Quelle bonne idée d’avoir traduit ce one-shot transalpin écrit et dessiné par le couple d’Italiens Teresa Radice et Stefano Turconi et récompensé par le prix du meilleur roman graphique au festival de BD de Lucca en 2015 !
« Le port des marins perdus » invite à suivre la quête identitaire d’un jeune homme amnésique retrouvé sur la plage d’une île au large du Siam, à l’automne 1807. Au fil de nombreuses rencontres, ce garçon qui ne se souvient que de son prénom, retrouve progressivement les traces de son passé. Du jeune capitaine William, qui l’a recueilli, aux trois filles du capitaine Stevenson, qui le logent dans l’auberge de leur père, en passant par Rebecca, une tenancière de maison close éprise de poésie, ou Nathan Mc Leod, un capitaine de la marine marchande qui le prend son aile, Abel croise la route de nombreux personnages hauts en couleurs.

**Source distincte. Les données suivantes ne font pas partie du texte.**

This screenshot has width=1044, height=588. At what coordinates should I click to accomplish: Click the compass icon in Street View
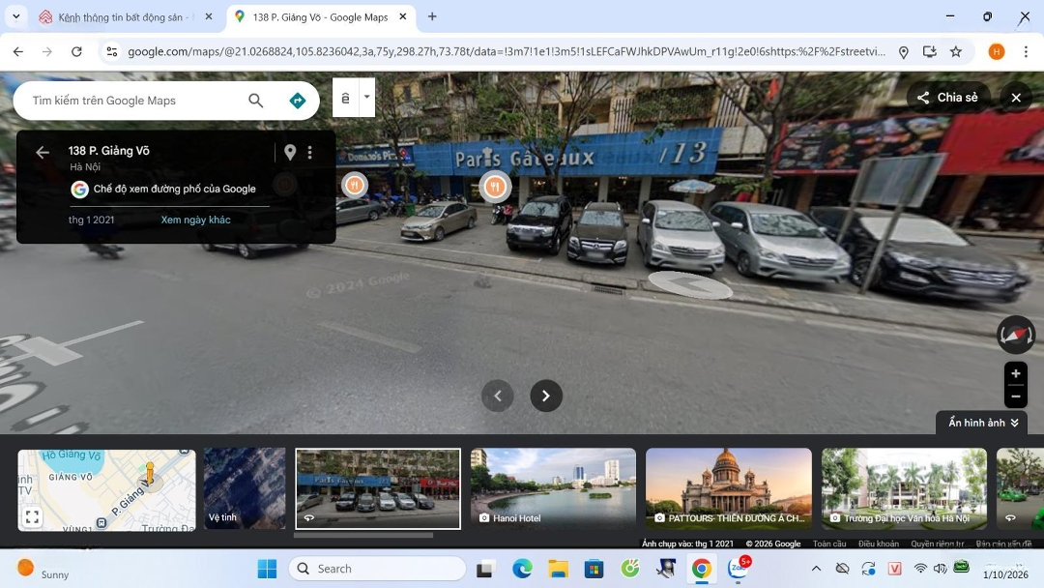click(1015, 335)
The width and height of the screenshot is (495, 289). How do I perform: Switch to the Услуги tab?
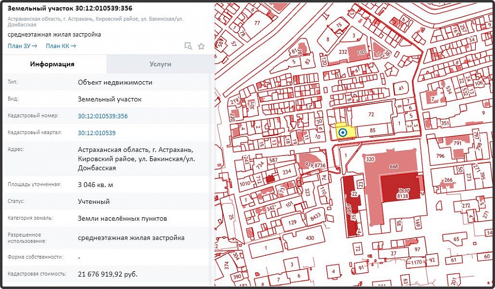tap(159, 64)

Cette aventure maritime saupoudrée de fantastique happe le lecteur durant plus de 300 pages, l’emmenant des côtes du Siam à l’Angleterre, en passant par l’île de Pâques. Ce récit mêlant chasse au trésor, tempêtes et chants marins est non seulement romanesque, mais également littéraire et poétique car, en intégrant de larges extraits des œuvres de Samuel Taylor Coleridge à William Blake, en passant par Lord Byron, l’auteure y met à l’honneur les grands poètes anglais du début du XIXe siècle.
L’aspect onirique et romantique de l’ouvrage est encore renforcé par le trait fin et élégant de Stefano Turconi. Malgré une impression d’inachevé propre au crayonné et le regret de ne pas retrouver la superbe colorisation de la couverture à l’intérieure de l’album, ce dessin à la mine de plomb finit par séduire au fil des pages, tellement il insuffle de l’expressivité aux personnages et de la beauté aux paysages.
Un roman graphique que l’on referme en regrettant d’être arrivé à destination tellement le voyage était plaisant.
Retrouvez d’ailleurs cet album dans mon Top BD de l’année !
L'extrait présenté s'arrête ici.